TASK DETAILS →
Every record that follows should be written out again without any change.

DATA FOR THE TASK →
+ + + + + + +

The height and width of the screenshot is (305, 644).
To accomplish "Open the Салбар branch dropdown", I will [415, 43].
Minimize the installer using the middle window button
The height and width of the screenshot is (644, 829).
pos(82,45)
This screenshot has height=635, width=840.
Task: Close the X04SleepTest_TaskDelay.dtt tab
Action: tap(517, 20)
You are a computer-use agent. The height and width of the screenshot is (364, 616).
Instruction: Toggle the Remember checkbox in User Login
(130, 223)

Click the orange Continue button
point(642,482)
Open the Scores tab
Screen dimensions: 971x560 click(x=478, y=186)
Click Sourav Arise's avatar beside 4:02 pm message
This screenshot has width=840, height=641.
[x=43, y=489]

+ + + + + + +

SOLUTION BELOW →
The height and width of the screenshot is (305, 644).
To accomplish "Open the Салбар branch dropdown", I will [415, 43].
Minimize the installer using the middle window button
The height and width of the screenshot is (644, 829).
pos(82,45)
This screenshot has height=635, width=840.
Task: Close the X04SleepTest_TaskDelay.dtt tab
Action: tap(517, 20)
You are a computer-use agent. The height and width of the screenshot is (364, 616).
Instruction: Toggle the Remember checkbox in User Login
(130, 223)

Click the orange Continue button
point(642,482)
Open the Scores tab
Screen dimensions: 971x560 click(x=478, y=186)
Click Sourav Arise's avatar beside 4:02 pm message
This screenshot has width=840, height=641.
[x=43, y=489]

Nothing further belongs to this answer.